⟨

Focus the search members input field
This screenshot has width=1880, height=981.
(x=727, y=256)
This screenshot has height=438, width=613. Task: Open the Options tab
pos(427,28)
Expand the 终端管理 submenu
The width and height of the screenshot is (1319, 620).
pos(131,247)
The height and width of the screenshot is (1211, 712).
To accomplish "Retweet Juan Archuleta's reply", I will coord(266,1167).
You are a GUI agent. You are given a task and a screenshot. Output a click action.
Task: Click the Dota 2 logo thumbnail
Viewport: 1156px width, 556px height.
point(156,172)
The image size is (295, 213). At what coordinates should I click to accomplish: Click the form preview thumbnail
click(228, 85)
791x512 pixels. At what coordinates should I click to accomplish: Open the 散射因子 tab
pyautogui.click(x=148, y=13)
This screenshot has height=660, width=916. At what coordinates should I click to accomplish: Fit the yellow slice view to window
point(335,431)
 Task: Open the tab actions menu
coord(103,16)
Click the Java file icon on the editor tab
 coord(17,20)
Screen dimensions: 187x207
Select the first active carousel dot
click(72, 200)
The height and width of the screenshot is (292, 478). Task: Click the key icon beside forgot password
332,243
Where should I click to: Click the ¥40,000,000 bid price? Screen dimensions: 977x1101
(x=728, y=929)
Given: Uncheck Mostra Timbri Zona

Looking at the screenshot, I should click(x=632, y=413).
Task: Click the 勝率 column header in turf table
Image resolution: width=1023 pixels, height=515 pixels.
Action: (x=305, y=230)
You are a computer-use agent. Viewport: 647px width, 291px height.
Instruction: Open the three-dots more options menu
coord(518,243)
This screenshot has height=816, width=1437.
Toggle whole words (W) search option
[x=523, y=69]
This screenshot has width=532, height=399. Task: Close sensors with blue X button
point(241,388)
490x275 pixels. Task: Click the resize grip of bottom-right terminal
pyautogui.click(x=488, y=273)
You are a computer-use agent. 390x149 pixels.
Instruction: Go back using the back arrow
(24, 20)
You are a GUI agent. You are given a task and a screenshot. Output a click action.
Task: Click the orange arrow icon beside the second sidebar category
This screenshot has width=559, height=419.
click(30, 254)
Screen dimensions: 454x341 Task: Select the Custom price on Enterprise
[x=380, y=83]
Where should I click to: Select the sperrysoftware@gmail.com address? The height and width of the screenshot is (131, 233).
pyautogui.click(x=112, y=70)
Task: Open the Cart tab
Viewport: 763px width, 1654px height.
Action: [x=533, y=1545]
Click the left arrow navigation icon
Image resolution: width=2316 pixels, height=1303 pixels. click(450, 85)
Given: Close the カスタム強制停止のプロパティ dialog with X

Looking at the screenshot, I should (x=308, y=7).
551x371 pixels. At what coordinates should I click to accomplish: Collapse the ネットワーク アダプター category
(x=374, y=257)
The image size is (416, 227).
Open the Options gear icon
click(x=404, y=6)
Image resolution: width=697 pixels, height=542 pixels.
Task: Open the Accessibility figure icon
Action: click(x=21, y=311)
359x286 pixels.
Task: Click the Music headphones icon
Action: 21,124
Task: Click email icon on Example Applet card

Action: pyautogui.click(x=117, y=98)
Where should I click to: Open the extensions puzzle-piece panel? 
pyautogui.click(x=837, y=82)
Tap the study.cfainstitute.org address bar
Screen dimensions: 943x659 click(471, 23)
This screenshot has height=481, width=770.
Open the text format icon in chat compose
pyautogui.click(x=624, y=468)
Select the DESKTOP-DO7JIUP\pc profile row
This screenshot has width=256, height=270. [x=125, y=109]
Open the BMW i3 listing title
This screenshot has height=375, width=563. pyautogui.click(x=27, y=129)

⟩

→ **THE PROBLEM**
Count of lines in the data above that contain the string "computer": give this number and no other words.

→ **YOUR RESPONSE**
2